PROVIDED PASSAGE>
** BEGIN **
2010 Viareggio Cup World Football Tournament Coppa Carnevale

Tournament details
- Host country: Italy
- City: Viareggio
- Dates: February 1, 2010 - February 15, 2010
- Teams: 48

Final positions
- Champions: Juventus
- Runners-up: Empoli

Tournament statistics
- Matches played: 87
- Goals scored: 255 (2.93 per match)
- Top scorer: Ciro Immobile (10)
- Best player: Ciro Immobile

= 2010 Torneo di Viareggio =

The 2010 winners of the Torneo di Viareggio (in English, the Viareggio Tournament, officially the Viareggio Cup World Football Tournament Coppa Carnevale), the annual youth football tournament held in Viareggio, Tuscany, are listed below.

== Format ==

The 48 teams are seeded in 12 pools, split up into 6-pool groups. Each team from a pool meets the others in a single tie. The winning club from each pool and two best runners-up from both group A and group B progress to the final knockout stage. All matches in the final rounds are single tie. The Round of 16 after envisions penalties and no extra time, while the rest of the final round matches include 30 minutes extra time and penalties to be played if the draw between teams still holds.
** END **
GIVEN INFORMATION>
** BEGIN **
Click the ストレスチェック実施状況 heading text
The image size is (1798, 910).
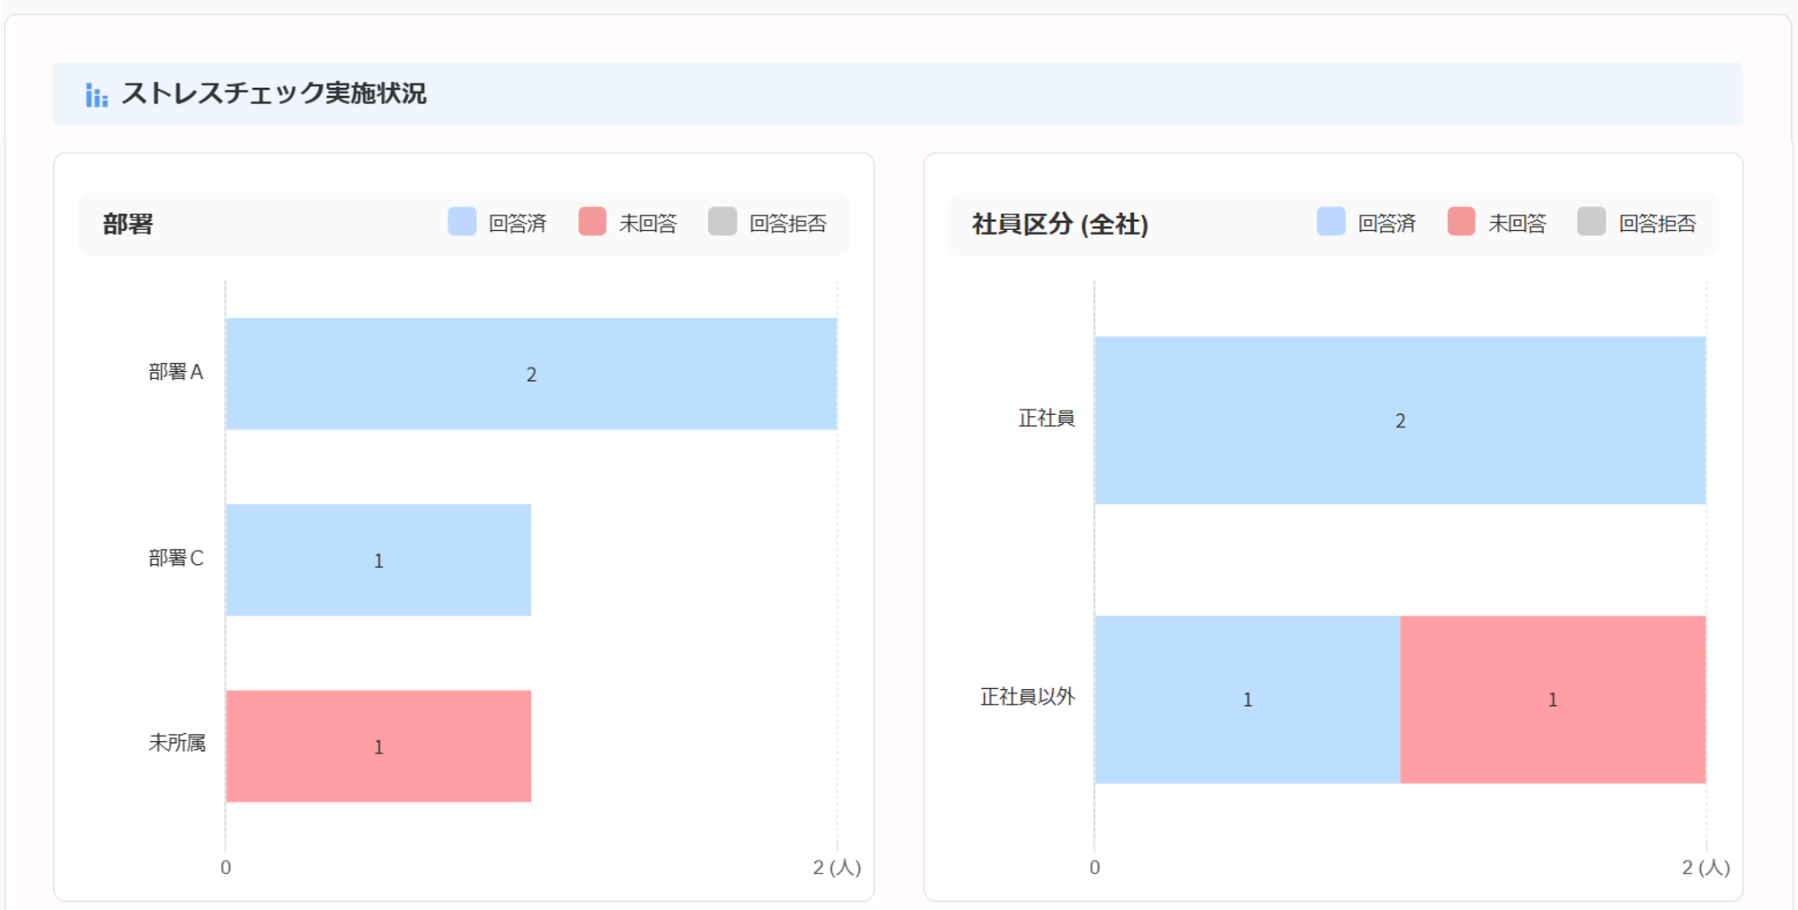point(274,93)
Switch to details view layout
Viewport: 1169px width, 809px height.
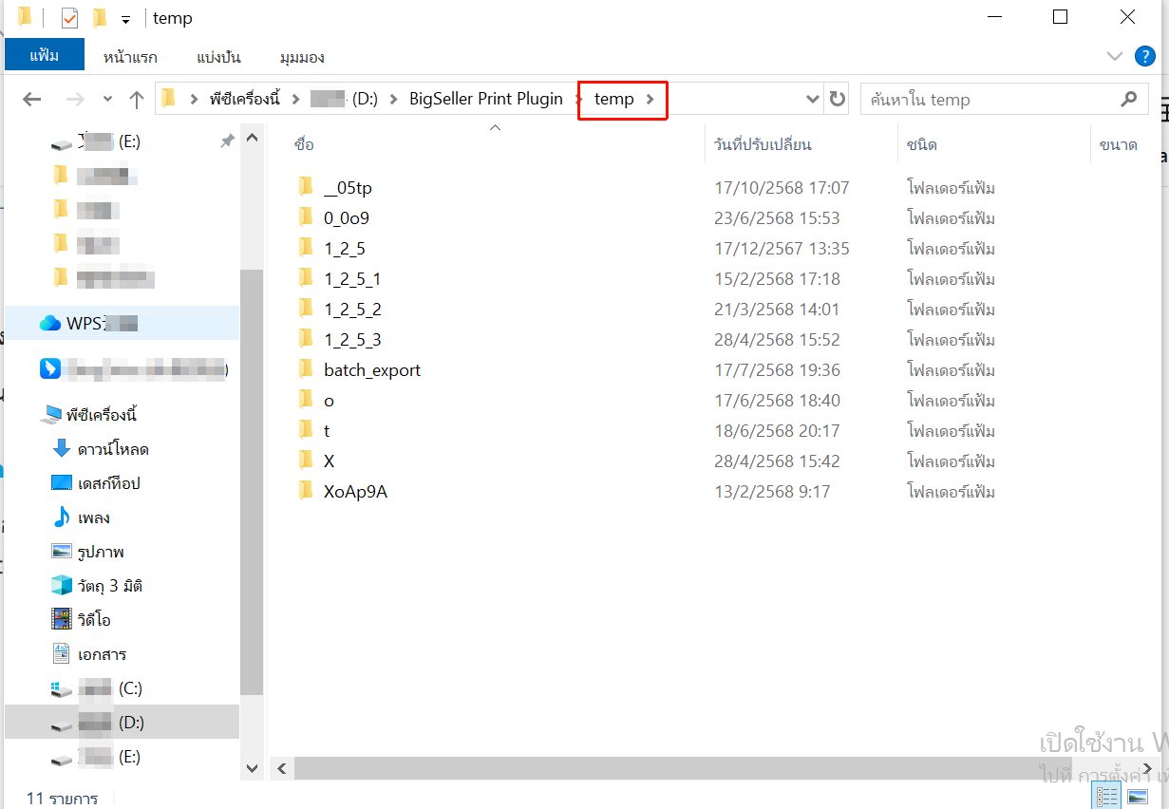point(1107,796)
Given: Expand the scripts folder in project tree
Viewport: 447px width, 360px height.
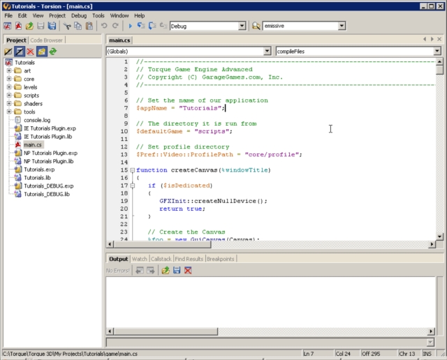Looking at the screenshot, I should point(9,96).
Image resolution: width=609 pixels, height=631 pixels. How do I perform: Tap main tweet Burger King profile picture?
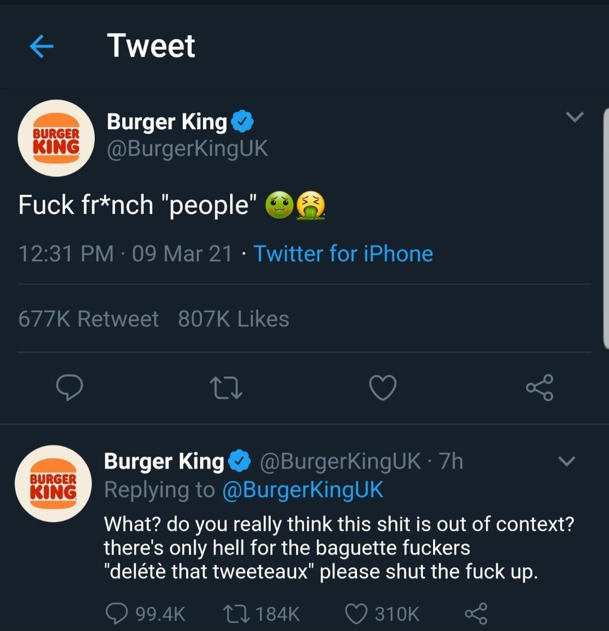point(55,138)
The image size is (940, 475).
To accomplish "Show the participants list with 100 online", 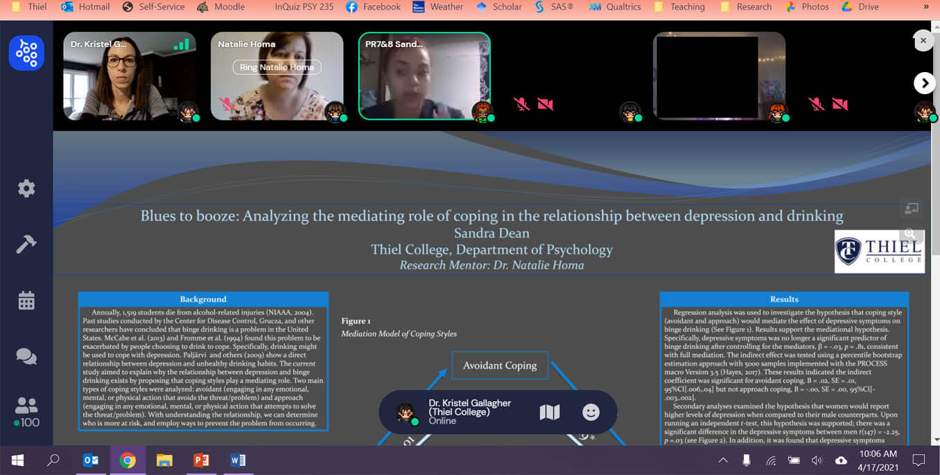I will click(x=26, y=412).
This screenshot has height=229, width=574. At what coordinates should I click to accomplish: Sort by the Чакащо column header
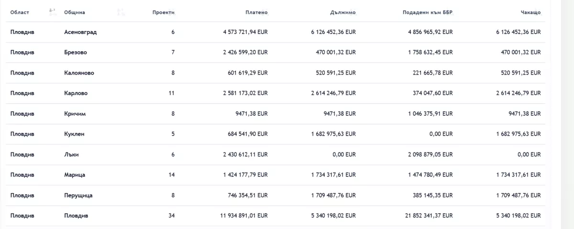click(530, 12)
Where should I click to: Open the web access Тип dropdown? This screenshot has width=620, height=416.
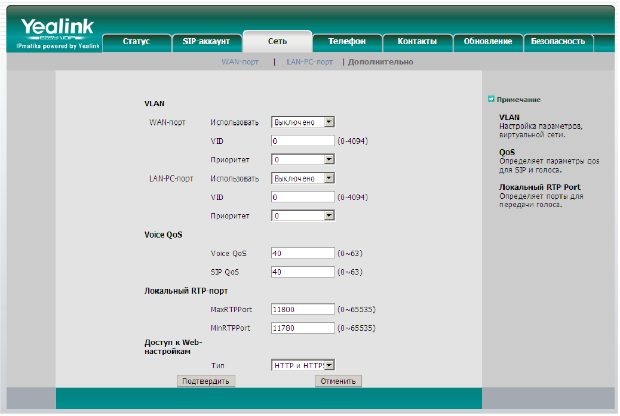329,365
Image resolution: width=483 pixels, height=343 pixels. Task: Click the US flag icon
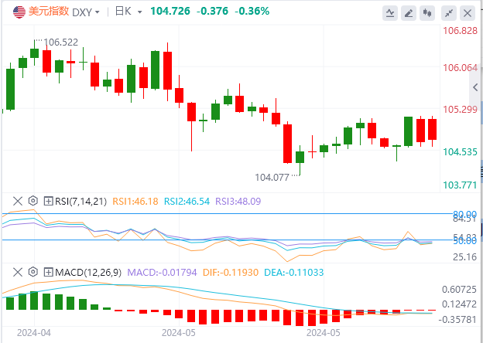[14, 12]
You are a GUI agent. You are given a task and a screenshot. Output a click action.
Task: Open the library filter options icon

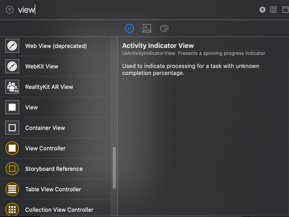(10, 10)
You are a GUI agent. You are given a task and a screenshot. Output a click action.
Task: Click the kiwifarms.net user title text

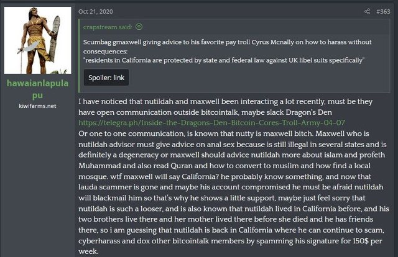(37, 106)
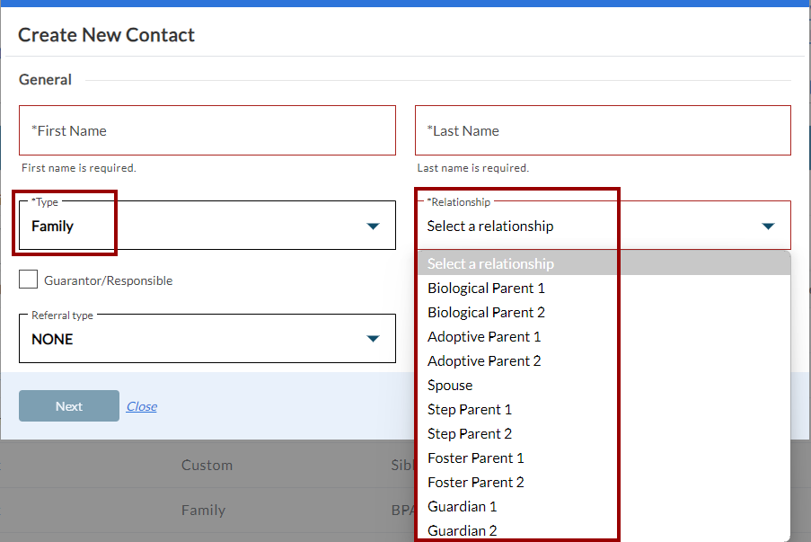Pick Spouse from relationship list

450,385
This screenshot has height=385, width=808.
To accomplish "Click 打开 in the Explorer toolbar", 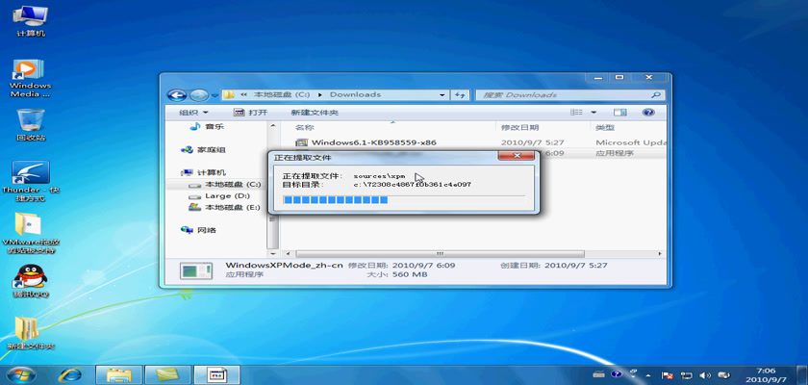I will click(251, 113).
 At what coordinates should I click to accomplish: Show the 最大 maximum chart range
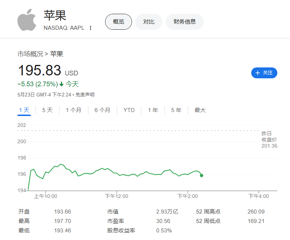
** END **
SHORT EXERCISE>
Reproduce word for word the stretch of the 2010 Viareggio Tournament text from "Final positions" through "Ciro Immobile (10)".

SOLUTION FOR THIS EXERCISE>
Final positions
- Champions: Juventus
- Runners-up: Empoli

Tournament statistics
- Matches played: 87
- Goals scored: 255 (2.93 per match)
- Top scorer: Ciro Immobile (10)